Aside from the complex iconography, the technical aspects of this print are also worth noting. Picasso was a highly inventive and independent artist who had little regard for conventional technique. This was apparent in all of his work, and particularly so in etchings such as the present example. In an almost expressionistic approach, Picasso conveys the tumultuous skies and water of the composition using a combination of etching and rigorous use of the scraper, as noted by Museum of Modern Art curator Deborah Wye in A Picasso Portfolio.ii It may have been this very plate that Picasso scholar Brigitte Baer had in mind when she stated that “Picasso’s use of the scraper is exceptional. Handled with extreme vigor, his scraper skids…and leaves a sort of wavelet along its path. The surface of the plate takes on a tortured aspect which produces a strong tone. This is that much the more irregular since Picasso’s scraper, always chipped, never sharpened, claws at the copperplate like some sort of gardening tool. Picasso said that Rembrandt too scraped away like a madman…and that he really could not see why anyone would criticize these tones, and that they were perfect just as they were”.iii Time has proven him correct: the intensity of his approach in such images brilliantly enhances the emotional tone.
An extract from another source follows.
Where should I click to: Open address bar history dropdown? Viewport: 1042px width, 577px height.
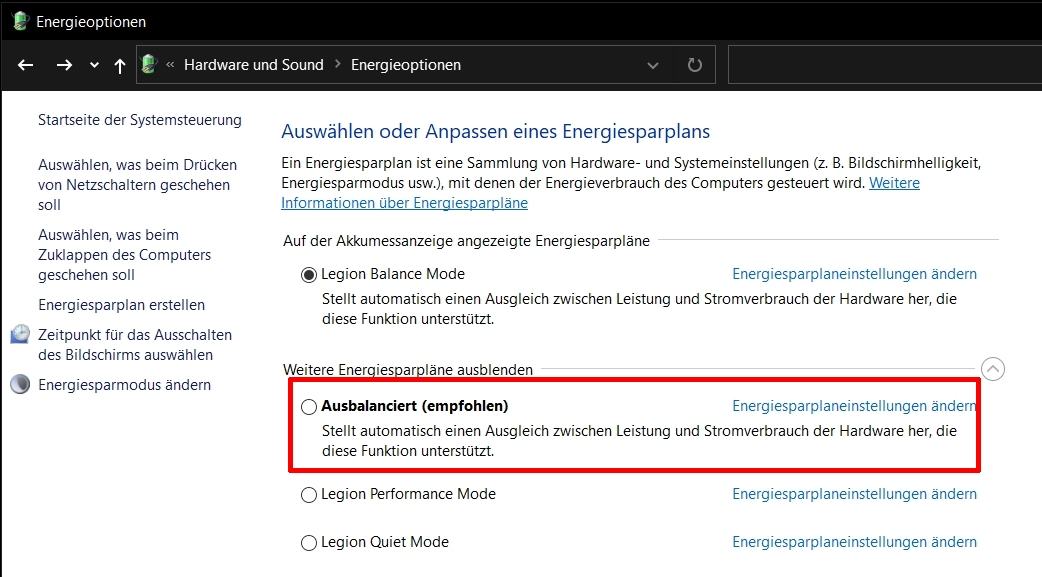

It is also interesting to note that Rembrandt’s influence, which is a strong presence throughout the Suite Vollard, is again evident here.

 

The current impression is from the edition of 260 printed on Montval laid paper watermarked “Vollard” and “Picasso”. (There was also an edition of fifty with wide margins and a separate watermark, and a small edition of three.) It was printed by Roger Lacourière in late 1938 or early 1939. The untimely death of Ambroise Vollard in the summer of 1939 delayed their commerce until 1948 when the prints were acquired by dealer Henri Petiet through the Vollard estate.

 

 

i See Deborah Wye, A Picasso Portfolio: Prints from the Museum of Modern Art, New York, 2010, 34.
ii ibid., 57.
iii Picasso the Engraver: Selections from the Musée Picasso, The Metropolitan Museum of Art, 1997, 71.